# Buckeye lake crappie tournament



## KWaller (Oct 3, 2010)

The Buckeye Crappie Challenge will be visiting Buckeye Lake this Saturday April 21st. There should be between 30 and possibly 40 teams. I will be there! There are a lot of good guys there and fun times, go to www.buckeyecrappiechallenge.com and register. The seminar will be at Buckeye Outdoors on this Friday April 20th at 6p.m.

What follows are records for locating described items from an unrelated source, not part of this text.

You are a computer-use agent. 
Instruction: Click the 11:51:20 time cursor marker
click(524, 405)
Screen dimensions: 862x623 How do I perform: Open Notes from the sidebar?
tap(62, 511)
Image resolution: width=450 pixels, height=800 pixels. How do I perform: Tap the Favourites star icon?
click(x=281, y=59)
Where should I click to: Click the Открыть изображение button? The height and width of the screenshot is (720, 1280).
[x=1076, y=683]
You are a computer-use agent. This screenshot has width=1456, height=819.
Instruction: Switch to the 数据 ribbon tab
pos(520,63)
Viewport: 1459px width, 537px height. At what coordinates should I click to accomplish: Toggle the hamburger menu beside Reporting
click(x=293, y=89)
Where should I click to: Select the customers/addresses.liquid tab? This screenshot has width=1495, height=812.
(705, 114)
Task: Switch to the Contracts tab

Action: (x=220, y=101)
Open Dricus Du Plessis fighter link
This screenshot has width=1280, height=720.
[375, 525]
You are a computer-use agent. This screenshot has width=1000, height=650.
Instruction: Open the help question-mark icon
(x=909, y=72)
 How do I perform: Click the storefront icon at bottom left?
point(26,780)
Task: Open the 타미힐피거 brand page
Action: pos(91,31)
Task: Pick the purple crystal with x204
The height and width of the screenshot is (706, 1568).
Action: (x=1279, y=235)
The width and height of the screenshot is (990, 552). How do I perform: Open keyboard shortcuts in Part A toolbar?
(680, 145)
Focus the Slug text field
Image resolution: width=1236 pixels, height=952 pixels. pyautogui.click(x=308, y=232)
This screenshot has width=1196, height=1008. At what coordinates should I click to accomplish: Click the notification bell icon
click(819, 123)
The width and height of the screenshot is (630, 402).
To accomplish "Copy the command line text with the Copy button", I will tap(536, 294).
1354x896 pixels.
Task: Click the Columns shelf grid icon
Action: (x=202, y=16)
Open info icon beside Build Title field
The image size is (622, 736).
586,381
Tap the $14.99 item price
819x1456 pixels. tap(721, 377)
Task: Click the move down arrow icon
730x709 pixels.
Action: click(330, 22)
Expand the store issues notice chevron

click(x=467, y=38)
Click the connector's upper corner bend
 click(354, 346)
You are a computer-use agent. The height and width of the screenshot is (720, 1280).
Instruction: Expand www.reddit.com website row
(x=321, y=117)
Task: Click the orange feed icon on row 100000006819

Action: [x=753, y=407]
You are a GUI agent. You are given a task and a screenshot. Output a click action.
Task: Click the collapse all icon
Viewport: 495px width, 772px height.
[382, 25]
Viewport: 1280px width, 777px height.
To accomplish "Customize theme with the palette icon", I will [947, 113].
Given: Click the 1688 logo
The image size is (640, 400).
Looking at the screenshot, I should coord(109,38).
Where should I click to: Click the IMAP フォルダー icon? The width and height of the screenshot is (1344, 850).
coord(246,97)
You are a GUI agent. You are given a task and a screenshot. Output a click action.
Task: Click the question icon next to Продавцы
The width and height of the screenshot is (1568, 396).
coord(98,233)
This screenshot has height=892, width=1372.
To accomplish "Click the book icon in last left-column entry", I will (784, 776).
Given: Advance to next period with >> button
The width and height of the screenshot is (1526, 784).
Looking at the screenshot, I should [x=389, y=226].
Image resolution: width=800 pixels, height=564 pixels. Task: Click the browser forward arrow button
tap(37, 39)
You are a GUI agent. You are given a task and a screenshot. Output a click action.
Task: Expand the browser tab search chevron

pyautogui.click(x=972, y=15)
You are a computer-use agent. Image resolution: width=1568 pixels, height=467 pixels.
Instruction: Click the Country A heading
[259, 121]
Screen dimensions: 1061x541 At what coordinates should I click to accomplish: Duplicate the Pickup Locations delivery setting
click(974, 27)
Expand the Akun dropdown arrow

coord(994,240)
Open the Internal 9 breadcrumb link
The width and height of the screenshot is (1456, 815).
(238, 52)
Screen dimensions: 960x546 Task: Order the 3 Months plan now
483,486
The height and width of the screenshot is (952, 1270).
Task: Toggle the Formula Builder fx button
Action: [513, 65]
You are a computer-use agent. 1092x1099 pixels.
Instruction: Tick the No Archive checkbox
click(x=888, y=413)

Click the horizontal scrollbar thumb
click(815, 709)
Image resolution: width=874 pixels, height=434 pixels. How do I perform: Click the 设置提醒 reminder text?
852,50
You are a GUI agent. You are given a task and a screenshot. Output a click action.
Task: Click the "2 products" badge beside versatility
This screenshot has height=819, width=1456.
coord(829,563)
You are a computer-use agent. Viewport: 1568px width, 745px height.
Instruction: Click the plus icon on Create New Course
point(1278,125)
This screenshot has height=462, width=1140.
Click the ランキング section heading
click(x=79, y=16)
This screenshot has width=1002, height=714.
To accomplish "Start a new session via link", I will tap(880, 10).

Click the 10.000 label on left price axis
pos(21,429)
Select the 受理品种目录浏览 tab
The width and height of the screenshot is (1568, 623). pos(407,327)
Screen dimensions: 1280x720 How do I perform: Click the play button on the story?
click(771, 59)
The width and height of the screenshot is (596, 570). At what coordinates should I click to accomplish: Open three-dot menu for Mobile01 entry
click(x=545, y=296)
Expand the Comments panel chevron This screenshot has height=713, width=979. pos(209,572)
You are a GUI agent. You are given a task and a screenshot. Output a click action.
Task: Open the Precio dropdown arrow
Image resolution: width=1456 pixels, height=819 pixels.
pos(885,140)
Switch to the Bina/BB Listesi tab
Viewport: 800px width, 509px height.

Outdoor Hub mobile, the outdoor information engine


----------



## Phil Carver (Apr 5, 2004)

Do you know which ramp they are going out of? I have a permit for the 79 ramp and requested the maximum number of boats that they would allow for the ramp.


----------



## KWaller (Oct 3, 2010)

Liebs...

Outdoor Hub mobile, the outdoor information engine


----------



## Phil Carver (Apr 5, 2004)

Awesome. Either way we would have made it work.


----------



## KWaller (Oct 3, 2010)

Good luck and have fun out there as well team extreme! Just don't chop up my pads 

Outdoor Hub mobile, the outdoor information engine


----------



## jshbuckeye (Feb 27, 2005)

Looking for some results from this tourney. Weights and any locals place in the money


----------